Зато я отлично запомнил первую ночь в благословенном госпитале Бурденко – ночь, завершившую этот мучительный день, и сладчайший спасительный сон после одного-единственного «укольчика» промедола…
Как оказалось, ногу мне никто не прострелил – она просто сломалась под тяжестью навалившегося сверху со всей силы такого же пьяного, как и я, мужа медсестры Галчонка. И, собственно, сами мои отношения с Галчонком, к неописуемой радости того же мужа, на этом как отрезало. Ибо с того памятного дня мучившая меня холодноватая брезгливость полностью «ожила», и я (через сотрудников) настоятельно попросил Галчонка обойтись без трогательных посещений. Якобы в целях семейной безопасности. А на самом деле – от чувства дурноты, что накатывало на меня волной при мысли о ее трясущихся синих губах, почему-то черно-синих потеках слез и туши на лице…
Моя лиса-Алиса могла торжествовать победу, хотя… Хотя и к семейному берегу я пока не прибился. Я полностью погрузился в нирвану вольной и расслабленной, безобязательной больничной жизни…
Всю первую неделю в качестве обезболивающего мне полагалось два укола промедола за ночь. Никогда не забуду снов, которые я тогда видел! Особенно один – тот самый. Памяти М. Дж…
Я будто снова вынырнул со дна в свою настоящую звездную жизнь. На этот раз время во сне стояло осеннее, вечер пришел ранний и сумеречный. Петь, мне кажется, предстояло в столице – Вашингтоне? – и не для широкой публики, фанатствующей вокруг стадиона, как обычно, а для важных иностранных гостей моей, как ни крути, родной державы. Важные гости из России ждали меня этим вечером в посольстве. Сначала меня не оставляло легкое любопытство – никогда не видел, как фанатеют эти дикие русские! Собственно, из всех значимых стран одна Россия еще осталась для меня загадкой. И хотя свою власть над человеческими душами я испытал многократно, мне на короткое время захотелось выложиться перед русскими медведями по полной! Я даже не счел за труд приехать немного раньше.
И сейчас сидел в специально отведенной гримерке, не торопясь вызывать гримера и внимательно разглядывая в бесстрастном зеркале свое лицо…
Сколько недель я не разглядывал самого себя так близко? На публике – а именно на публике проходила почти вся моя жизнь – я скрывался за темными очками, шляпой и, в последнее время, повязкой, закрывавшей чуть ли не все лицо. И вовсе не оттого, что стыдился его. Напротив, глядя на себя в упор, я снова удивлялся красоте этого точеного белого лица с бездонно темными глазами, густыми тонкими бровями и пышными ресницами, изящным носом – произведением пластического искусства – и чуткими губами. Мое лицо совершенно. И само оно – такое же законченное мое создание, как и цвет кожи!
После той, первой поездки в клинику я побеждал природу множество раз. Я, как скульптор, умело изваял каждую черточку своего нового лица – и, как скульптор, остался горд несравненным творением. Я всячески берег его и лелеял. Грубые жадные глаза и руки, что тянула ко мне безумная толпа, меня больше не радовали. Я знал – дай этой толпе волю, и она растопчет, разорвет меня на кусочки в слепом восторге своего поклонения!

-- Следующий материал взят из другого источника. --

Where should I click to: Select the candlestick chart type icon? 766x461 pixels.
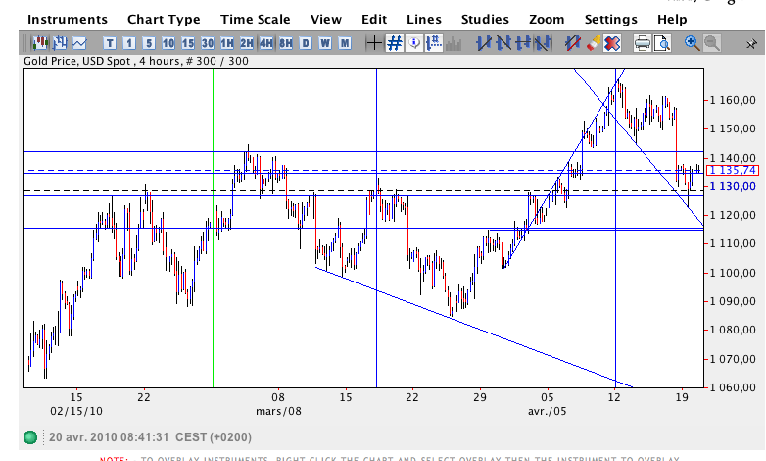point(39,43)
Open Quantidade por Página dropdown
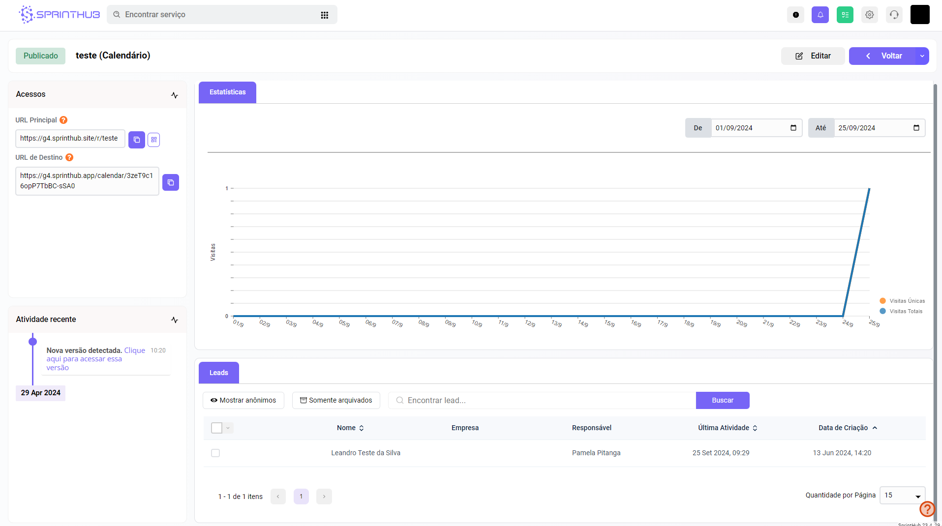 pos(902,496)
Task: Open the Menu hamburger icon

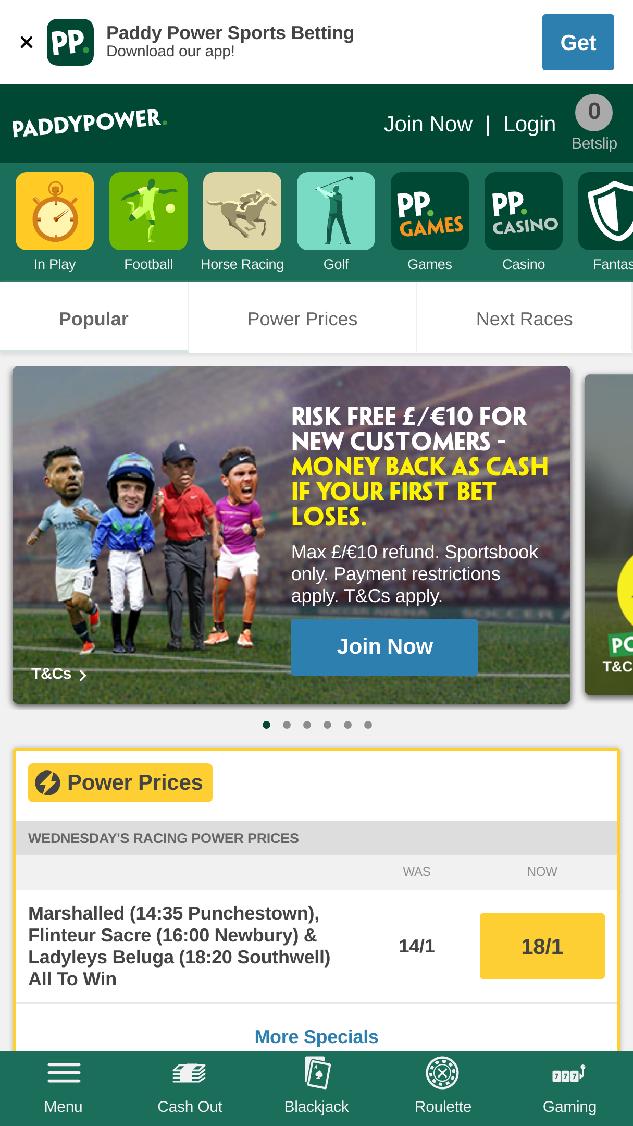Action: pyautogui.click(x=64, y=1073)
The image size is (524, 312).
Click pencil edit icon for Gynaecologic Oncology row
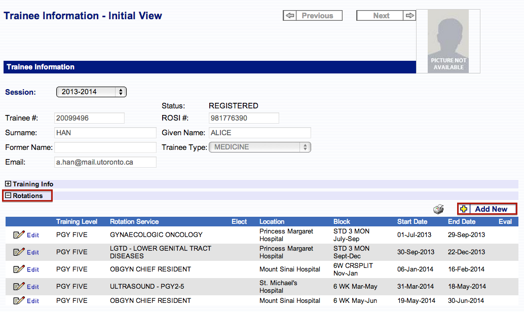[x=19, y=235]
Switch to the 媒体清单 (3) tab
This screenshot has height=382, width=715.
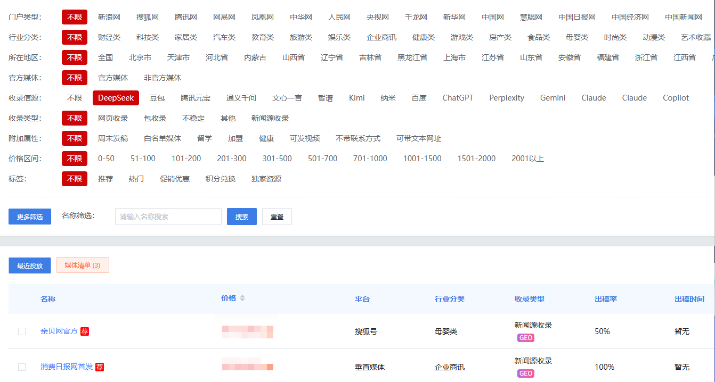pos(83,265)
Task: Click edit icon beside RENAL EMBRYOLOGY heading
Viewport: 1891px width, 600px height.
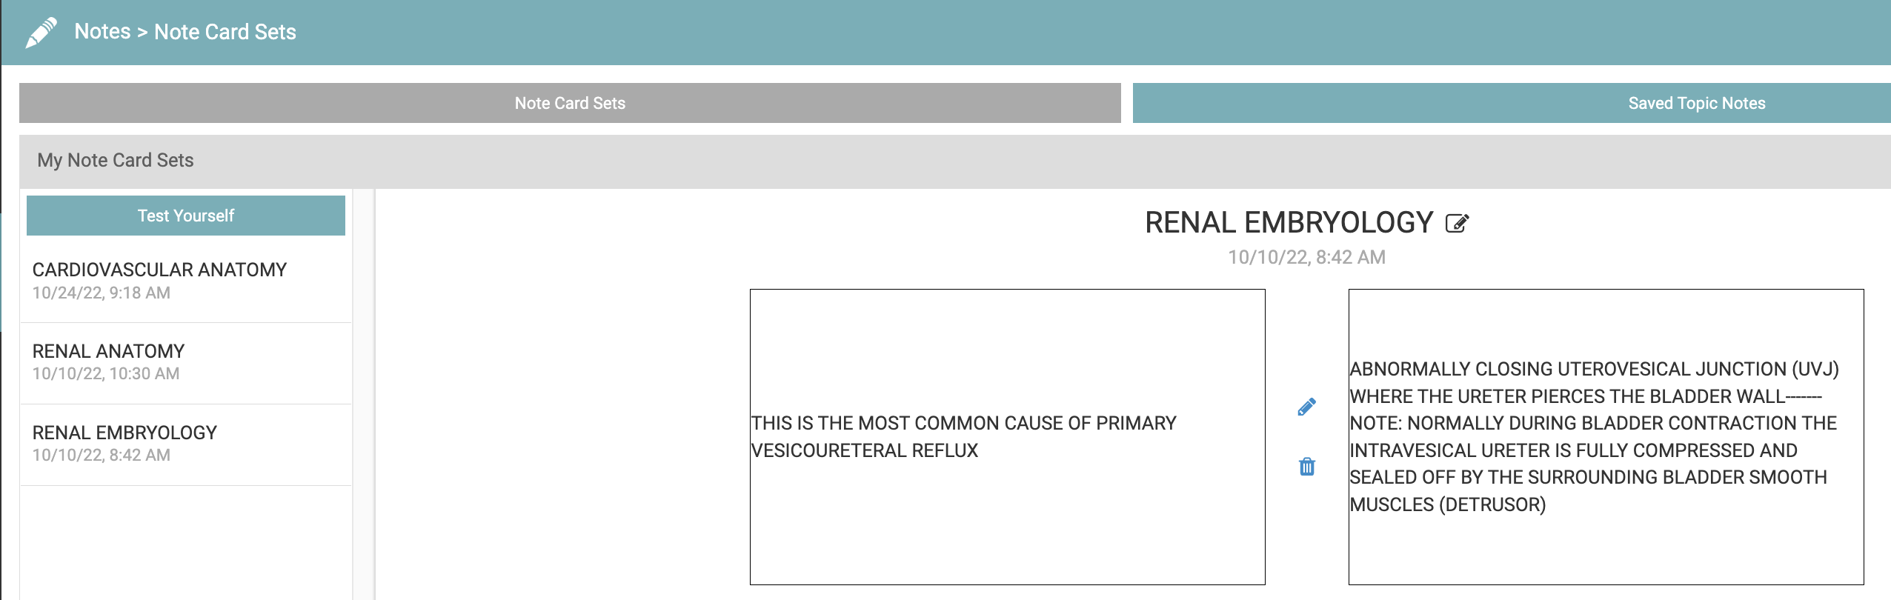Action: point(1457,223)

Постепенно, капля за каплей, страх перед толпой вливался мне в жилы. Ее могучая сила перестала быть подвластной мне, уже не пьянила меня ликующим нектаром жизни, а, напротив, – сама питалась моим даром, красотой лица и изяществом тела, мелодией моего чудного голоса и завораживающей безмолвной мелодией моего танца!

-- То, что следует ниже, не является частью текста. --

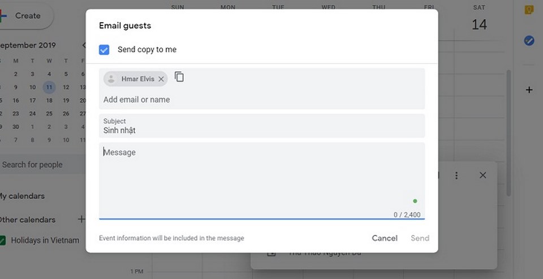543x279 pixels.
Task: Go to previous month in mini calendar
Action: (x=84, y=45)
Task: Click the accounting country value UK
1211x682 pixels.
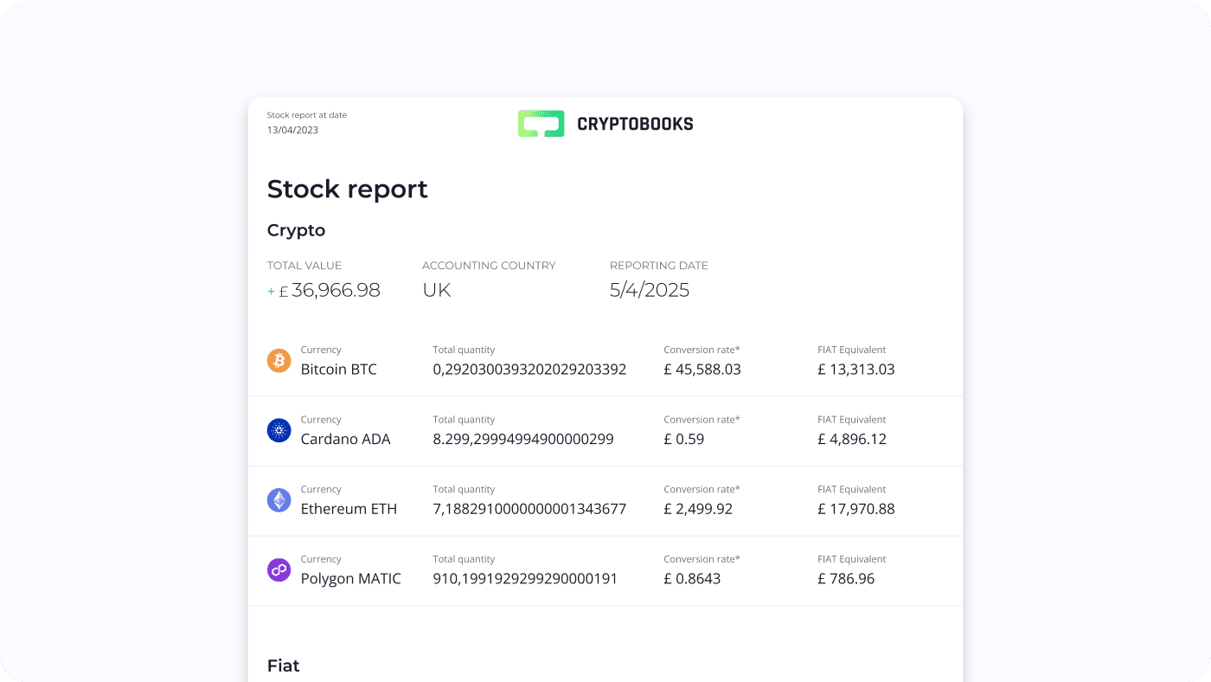Action: [436, 290]
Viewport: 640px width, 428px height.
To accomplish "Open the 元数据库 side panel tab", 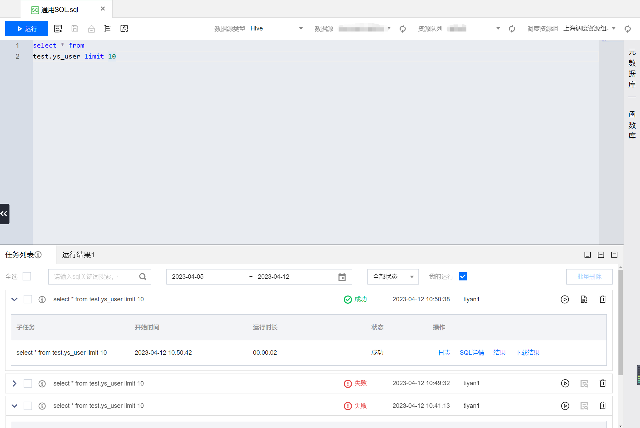I will coord(632,68).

Я был еще молод, и мне не приходило в голову беречь себя. Жизнь дарила мне самые заманчивые радости. И лишь в последнее время мне становилось все яснее, как каждая запретная радость жизни, каждое неистовое выступление под оглушительный рев толпы подтачивает, отнимает у меня силы, отбирает – все больше и больше – живую энергию моей души. Я не заметил, как перестал выбирать для концертов большие стадионы, как старался быстрее миновать скопление людей, отгородиться стеной охраны от ненасытных рук и алчущей пасти разрушительной толпы.